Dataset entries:
------------

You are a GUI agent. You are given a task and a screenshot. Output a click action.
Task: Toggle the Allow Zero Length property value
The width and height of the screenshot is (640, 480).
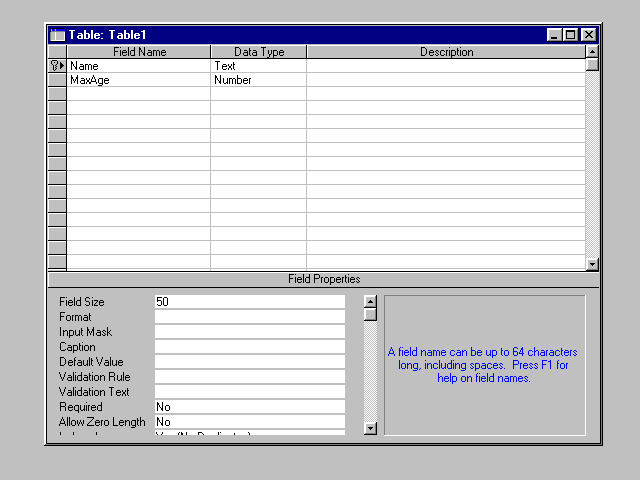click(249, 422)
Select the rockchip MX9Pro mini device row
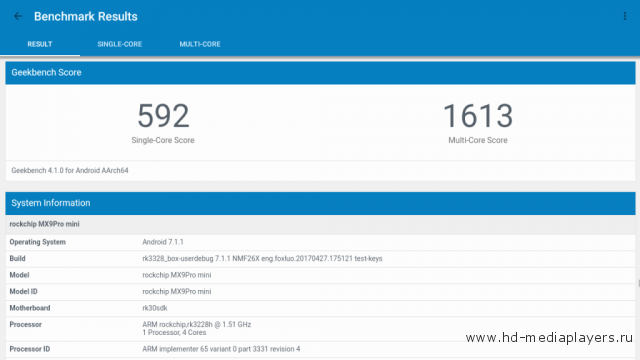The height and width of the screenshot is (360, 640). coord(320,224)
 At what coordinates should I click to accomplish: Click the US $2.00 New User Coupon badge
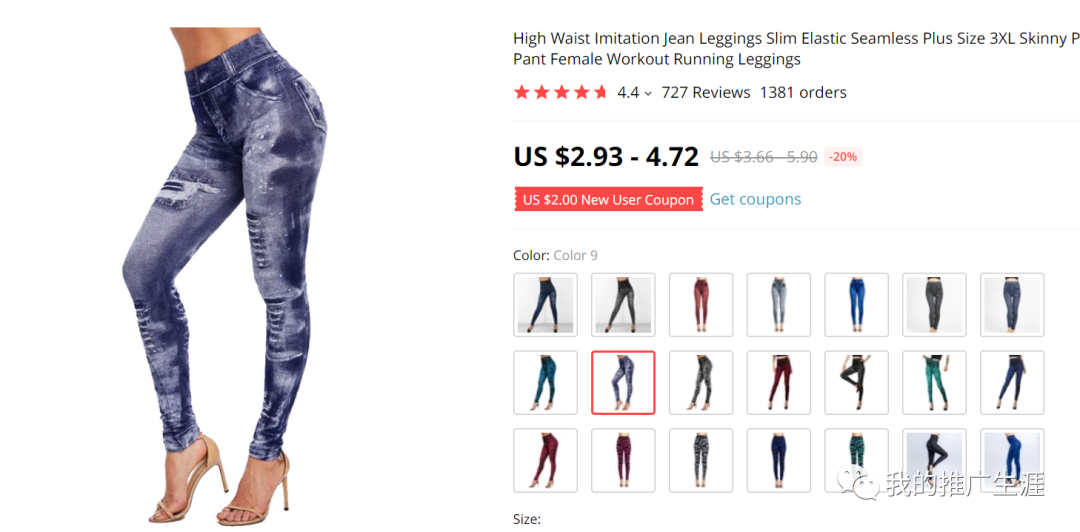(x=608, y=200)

------------

Write out the whole of the data exactly; the pictures stay out.

You are a GUI agent. You are given a task and a screenshot. Output a click action.
Task: Toggle the Allow Zero Length property value
The width and height of the screenshot is (640, 480).
click(249, 422)
Select the rockchip MX9Pro mini device row
The height and width of the screenshot is (360, 640). coord(320,224)
 At what coordinates should I click to accomplish: Click the US $2.00 New User Coupon badge
(x=608, y=200)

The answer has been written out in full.